Zonder zich te realiseren wat de gevolgen zouden zijn, kocht Joost Bakker in de zomer van 1970 zijn eerste schilderij, een sepia van de Middelburgse marineschilder Jan Frederik Schütz (1817-1888) met daarop afgebeeld een afgemeerde bark aan een havenhoofd, waarschijnlijk langs de Westerschelde. Maar dat wist hij toen nog niet.
Zijn tweede schilderij was een olieverf van zijn zoon Willem Johannes (1855-1939) een gezicht op de Oranjemolen te Vlissingen. In de loop der jaren, kwamen daar werken van onder meer Dirk Koets, Jan Heyse, Maurice Góth, Alfons van Dijck, Gerard Jacobs en Reimond Kimpe bij.
Dat was nog maar het begin, maar zijn belangstelling voor Zeeuwse schilders was gewekt. Niet alleen het verzamelen van maar ook het onderzoek naar deze schilders hielden hem bezig. Het liep allemaal een beetje uit de hand. In juli 1996 besloot hij zelfs een eigen kunsthandel te beginnen.

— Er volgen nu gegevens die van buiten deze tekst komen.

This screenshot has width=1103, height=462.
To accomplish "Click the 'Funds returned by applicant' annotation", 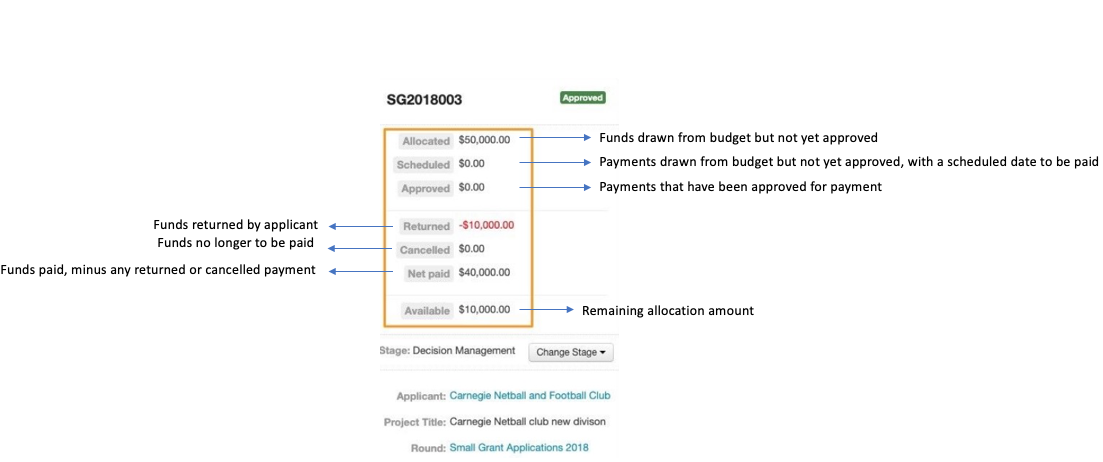I will coord(235,226).
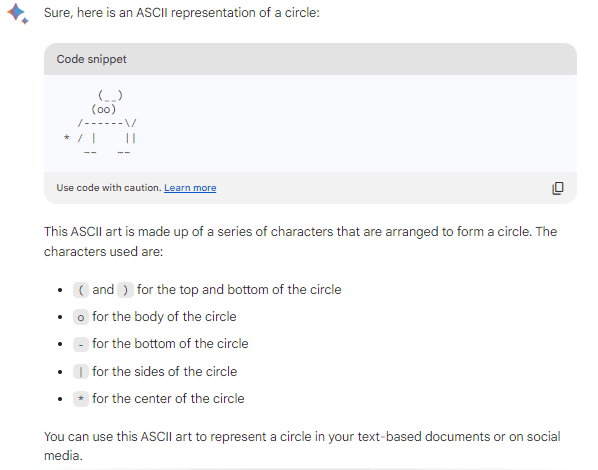Click the lowercase 'o' code chip
This screenshot has height=470, width=598.
tap(81, 317)
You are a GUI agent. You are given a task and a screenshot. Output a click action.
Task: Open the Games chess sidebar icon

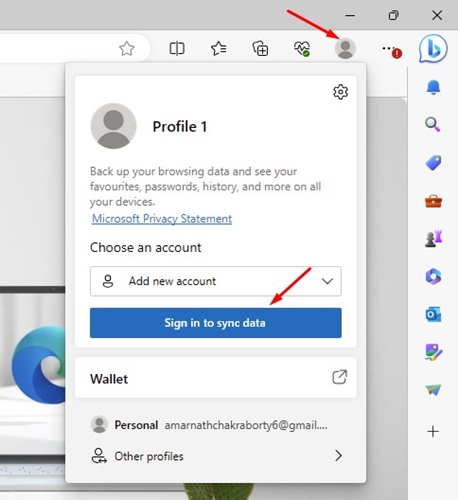(x=433, y=239)
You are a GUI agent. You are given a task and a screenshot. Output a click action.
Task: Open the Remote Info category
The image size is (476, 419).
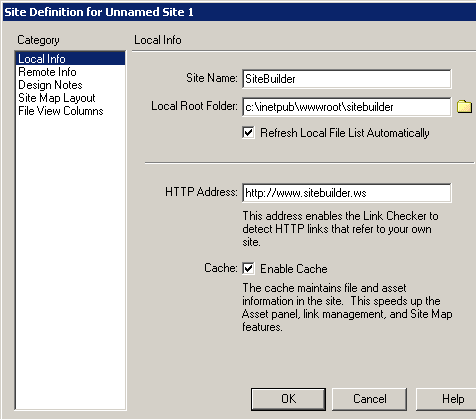pyautogui.click(x=47, y=72)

De rode draad in zijn collectie bleef de zo goed als vergeten Veerse kunstenaarskolonie (1892-1992). Inmiddels verschoof zijn aandacht ook naar het publiceren over zijn Zeeuwse schilders, het maken van tentoonstellingen in Museum Veere en het geven van lezingen over vooral de Veerse kunstenaarskolonie. Na meer dan vijftig jaar is deze passie nog steeds niet gedoofd en er valt na al die jaren, regelmatig nog wat nieuws te ontdekken.
Zo is hij, waar hij ook gaat en staat, altijd op zoek. Je weet maar nooit wat je onderweg tegenkomt.